## BEGIN Information supplied

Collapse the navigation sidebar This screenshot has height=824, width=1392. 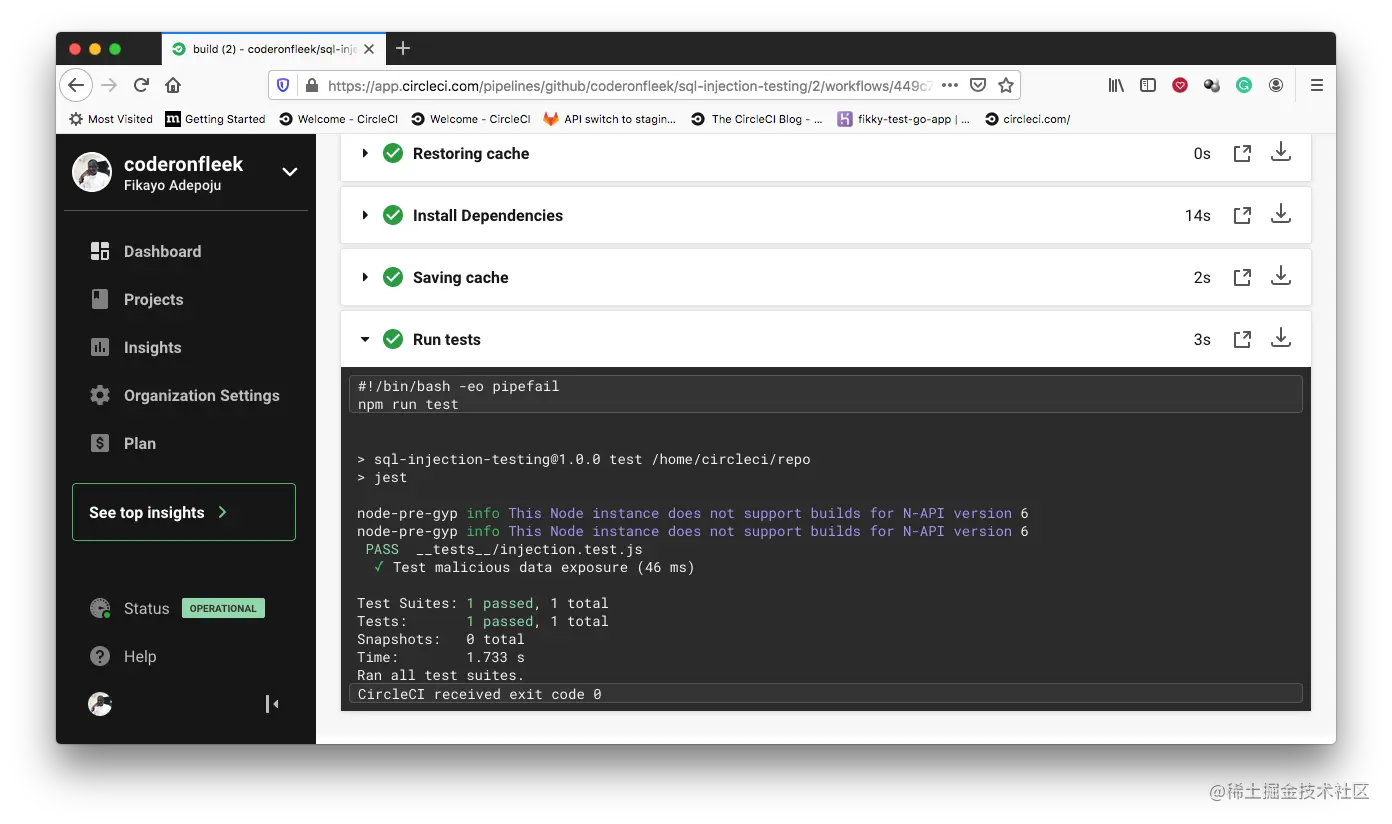pos(271,704)
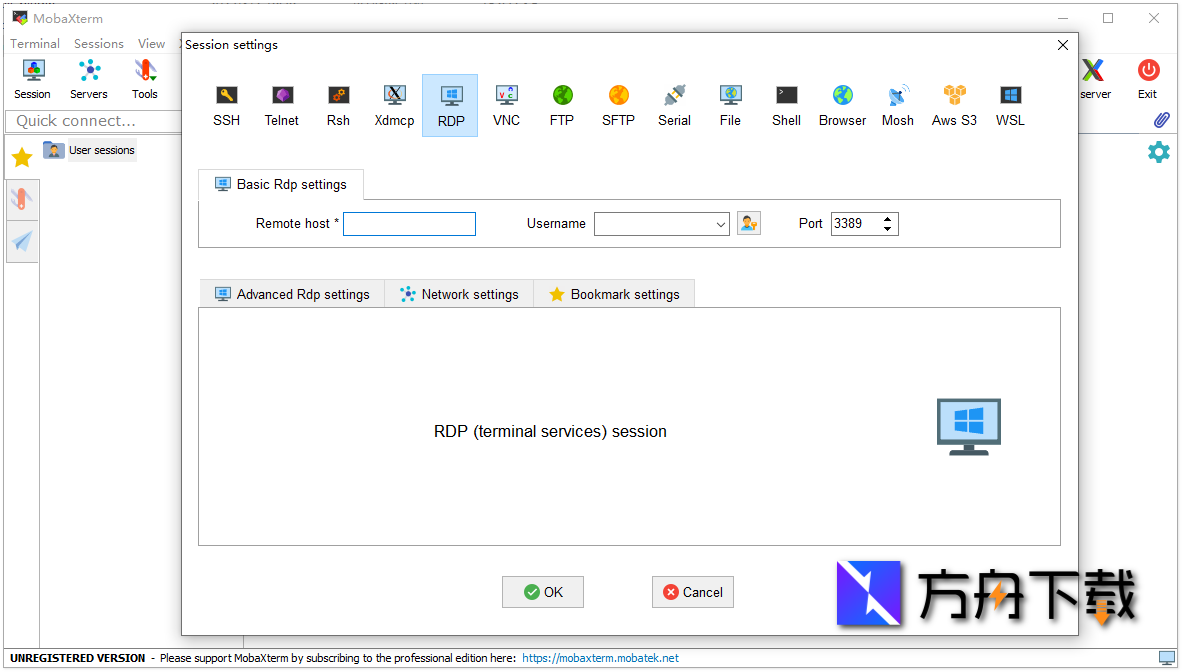Choose the WSL session type

click(1009, 104)
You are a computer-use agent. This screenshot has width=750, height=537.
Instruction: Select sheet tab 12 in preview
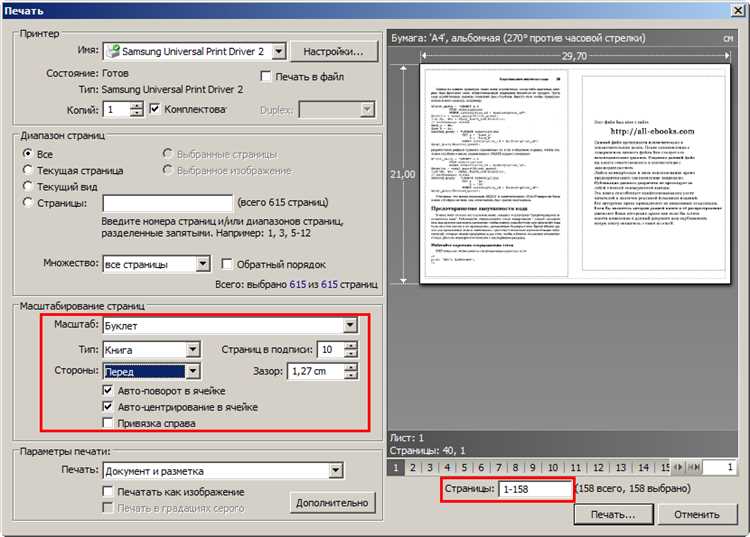click(598, 468)
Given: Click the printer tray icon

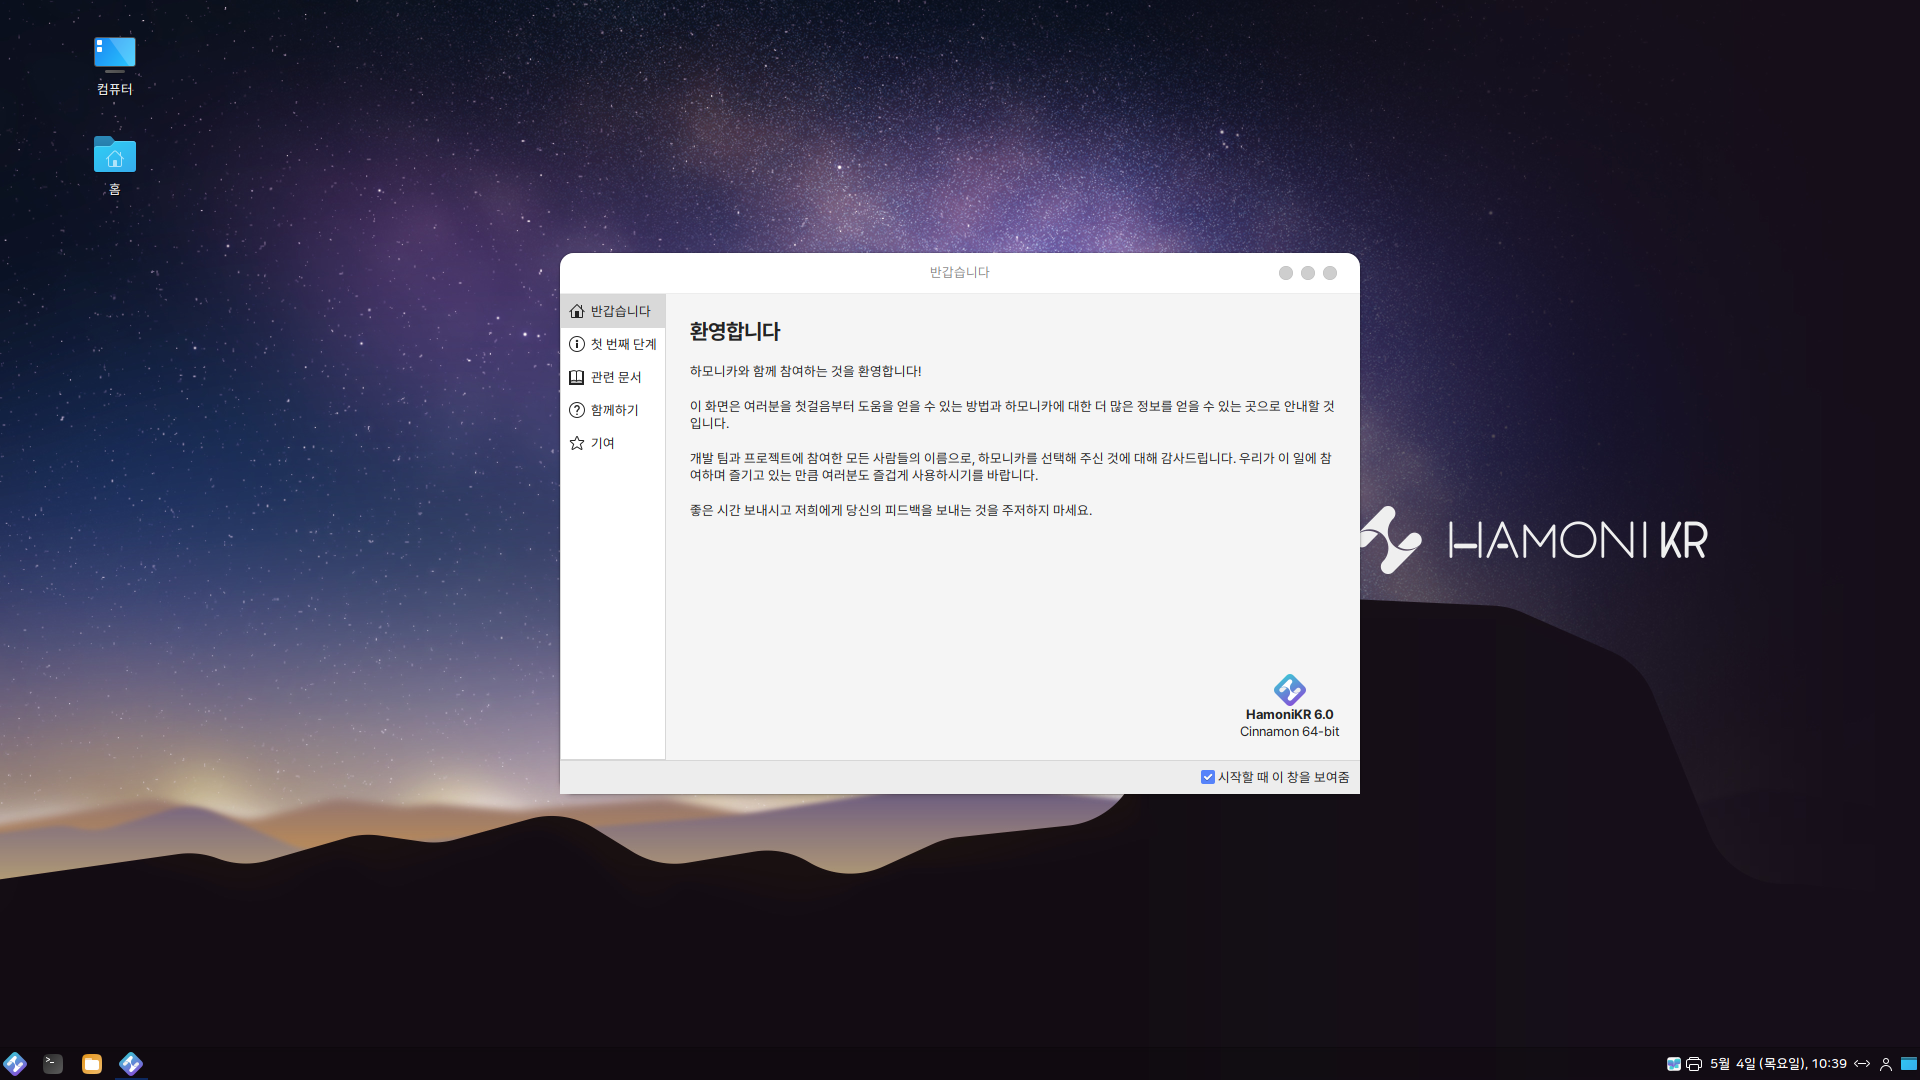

## END Information supplied

▸ **Task goal**: Could you turn the material above into a numbered list, from the line with "You are a computer-use" through the end of the material, skipping blank lines and leaving out the pictures?

▸ **Exercise solution**:
1. You are a computer-use agent. This screenshot has width=750, height=537.
2. Instruction: Select sheet tab 12 in preview
3. click(598, 468)
4. Given: Click the printer tray icon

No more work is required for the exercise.